The training code crashes
The training code crashes without an understandable error message:
proc_id: 5
world size: 6
local_rank: 5
proc_id: 3
world size: 6
local_rank: 3
proc_id: 1
world size: 6
local_rank: 1
proc_id: 4
world size: 6
local_rank: 4
proc_id: 2
world size: 6
local_rank: 2
proc_id: 0
world size: 6
local_rank: 0
Let's use 6 GPUs!
Loading Dataset ...
mean_cam_height 2.115622443531824, mean_cam_pitch 0.0
mean_cam_height 2.115622443531824, mean_cam_pitch 0.0
mean_cam_height 2.115622443531824, mean_cam_pitch 0.0
mean_cam_height 2.115622443531824, mean_cam_pitch 0.0
mean_cam_height 2.115622443531824, mean_cam_pitch 0.0
mean_cam_height 2.115622443531824, mean_cam_pitch 0.0
Killing subprocess 6040
Killing subprocess 6041
Killing subprocess 6042
Killing subprocess 6043
Killing subprocess 6044
Killing subprocess 6047
Traceback (most recent call last):
File "/root/anaconda3/envs/persformer/lib/python3.8/runpy.py", line 194, in _run_module_as_main
return _run_code(code, main_globals, None,
File "/root/anaconda3/envs/persformer/lib/python3.8/runpy.py", line 87, in _run_code
exec(code, run_globals)
File "/root/anaconda3/envs/persformer/lib/python3.8/site-packages/torch/distributed/launch.py", line 340, in <module>
main()
File "/root/anaconda3/envs/persformer/lib/python3.8/site-packages/torch/distributed/launch.py", line 326, in main
sigkill_handler(signal.SIGTERM, None) # not coming back
File "/root/anaconda3/envs/persformer/lib/python3.8/site-packages/torch/distributed/launch.py", line 301, in sigkill_handler
raise subprocess.CalledProcessError(returncode=last_return_code, cmd=cmd)

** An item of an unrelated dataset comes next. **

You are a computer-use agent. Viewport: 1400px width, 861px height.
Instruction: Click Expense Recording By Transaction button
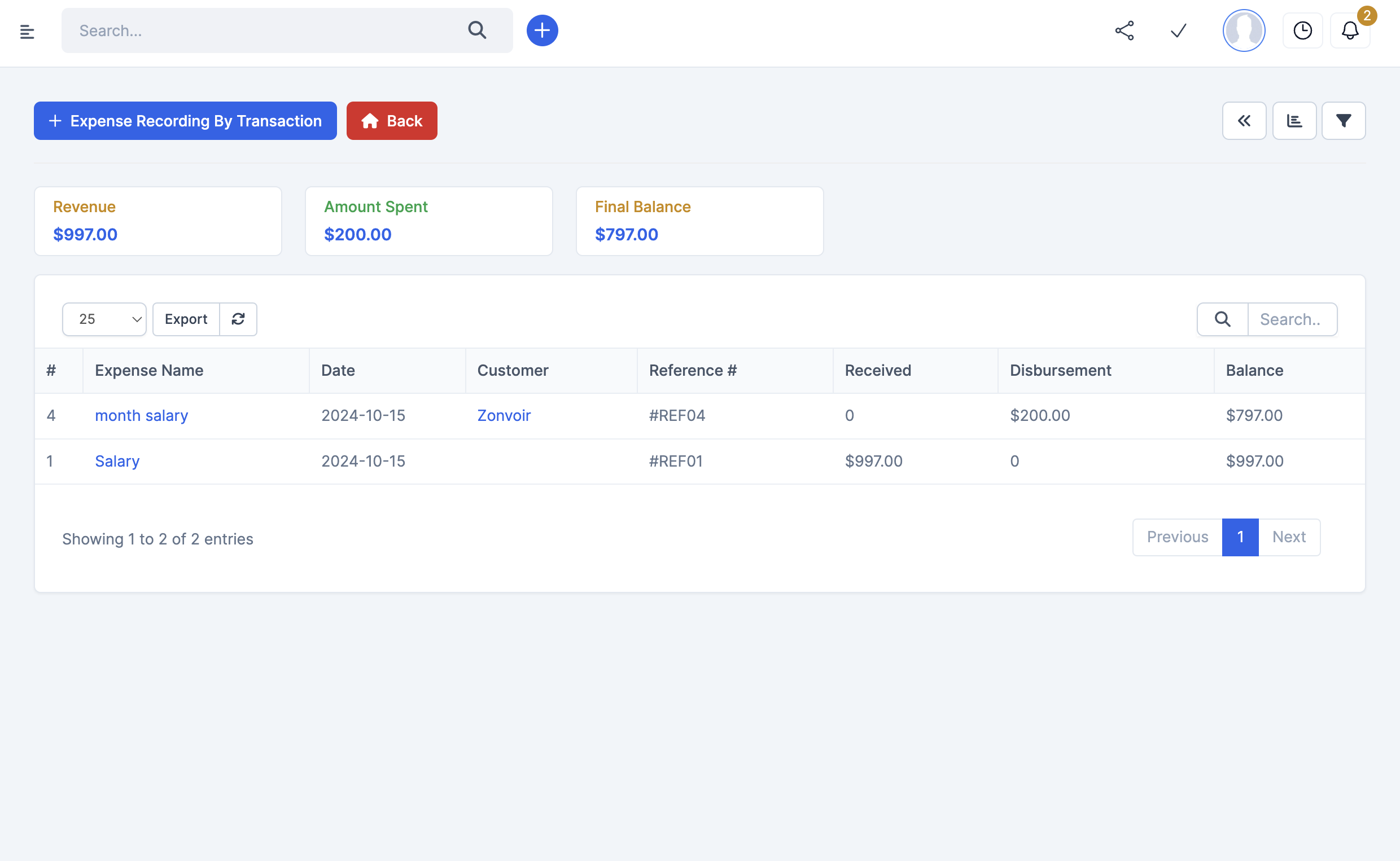coord(185,121)
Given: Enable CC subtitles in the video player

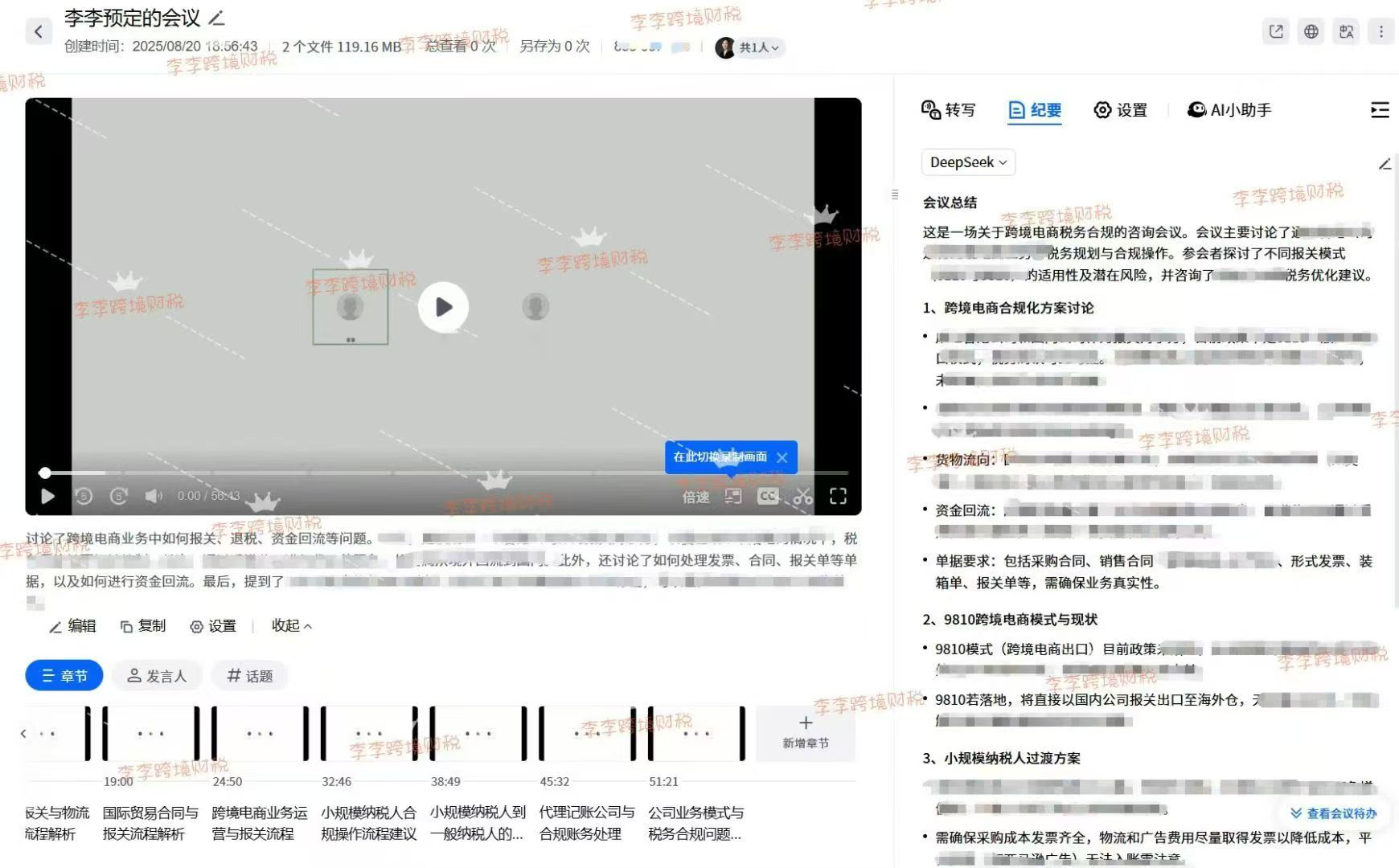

subprocess.CalledProcessError: Command '['/root/anaconda3/envs/persformer/bin/python', '-u', 'main_persformer.py', '--local_rank=5', '--mod=FIRST_RUN', '--batch_size=24']' died with <Signals.SIGKILL: 9>.
The run command I executed is python -m torch.distributed.launch --nproc_per_node 6 main_persformer.py --mod=FIRST_RUN --batch_size=24
Any idea?
It seems that the data volume is contributing to this error. If you train with the 300 subset of the dataset, it will not crash! I still need to figure out the exact cause of it. I will do so at a later time. If anyone else has any suggestions please post here.
I forgot to update this issue earlier! The error is when your machine does not have enough memory for data loader to cache the data. If this happens to you and you do not have access to a better machine for training, you can have the data loader to load the data in separate steps. It will eventually save them in a temp folder (.cache) and you are good to go after that step is completed. I am closing this issue.